From: Adam Barth <ietf@adambarth.com>
Date: Sun, 3 Apr 2011 13:27:43 -0700
Message-ID: <AANLkTi=-aE=9iQWMpQMB9_-7XRR1j47rh53aPoODKssw@mail.gmail.com>
To: Julian Reschke <julian.reschke@gmx.de>
Cc: Larry Masinter <masinter@adobe.com>, Noah Mendelsohn <nrm@arcanedomain.com>, Martin J. Dürst <duerst@it.aoyama.ac.jp>, Ted Hardie <ted.ietf@gmail.com>, Tony Hansen <tony@att.com>, "public-iri@w3.org" <public-iri@w3.org>
On Sun, Apr 3, 2011 at 1:05 PM, Julian Reschke <julian.reschke@gmx.de> wrote:
> On 03.04.2011 20:06, Adam Barth wrote:
>> On Sun, Apr 3, 2011 at 5:48 AM, Larry Masinter<masinter@adobe.com>  wrote:
>>> A scheme registration defines the syntax for URIs (IRIs) that are valid
>>> for the scheme.  A syntax definition can include limits -- that some strings
>>> are valid for the scheme and other strings are not. Those limits can be
>>> complicated, limit the repertoire of characters, be expressed in BNF, and
>>> can include length limits.
>>>
>>> Syntactic restrictions should be justified, usually by the limits of the
>>> resolution mechanism or protocol associated with a string.

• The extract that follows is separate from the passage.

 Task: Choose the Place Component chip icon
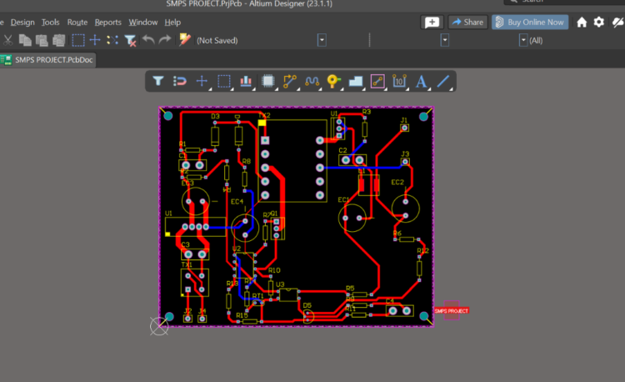(268, 81)
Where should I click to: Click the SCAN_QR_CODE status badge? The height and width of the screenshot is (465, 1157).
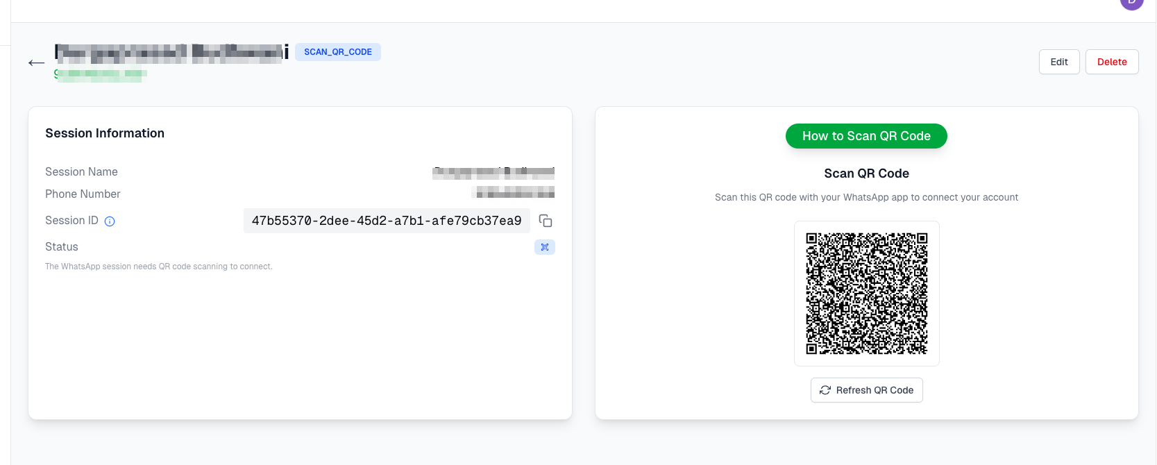click(338, 52)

And we should
>>> disallow any limits (or any other syntactic restrictions) that treat %-hex
>>> encoded UTF8 characters differently than their unicode character
>>> equivalents.
>>
>> That doesn't seem correct.  For example, the http scheme treats %-hex
>> encoded UTF8 characters differently than their unicode character
>> equivalents in some cases.  Consider:
>>
>> http://example.com/foo?bar
>> http://example.com/foo%3Fbar
>>
>>> document.body.innerHTML = "<a
>>> href='http://example.com/foo%3Fbar'>boo</a>"
>>> document.body.firstChild.pathname
>>
>> "/foo%3Fbar"
>>
>>> document.body.innerHTML = "<a href='http://example.com/foo?bar'>boo</a>"
>>> document.body.firstChild.pathname
>>
>> "/foo"
>> ...
>
> No news. "?" is special in URI parsing, thus it needs to be escaped when
> it's not meant to start a query component.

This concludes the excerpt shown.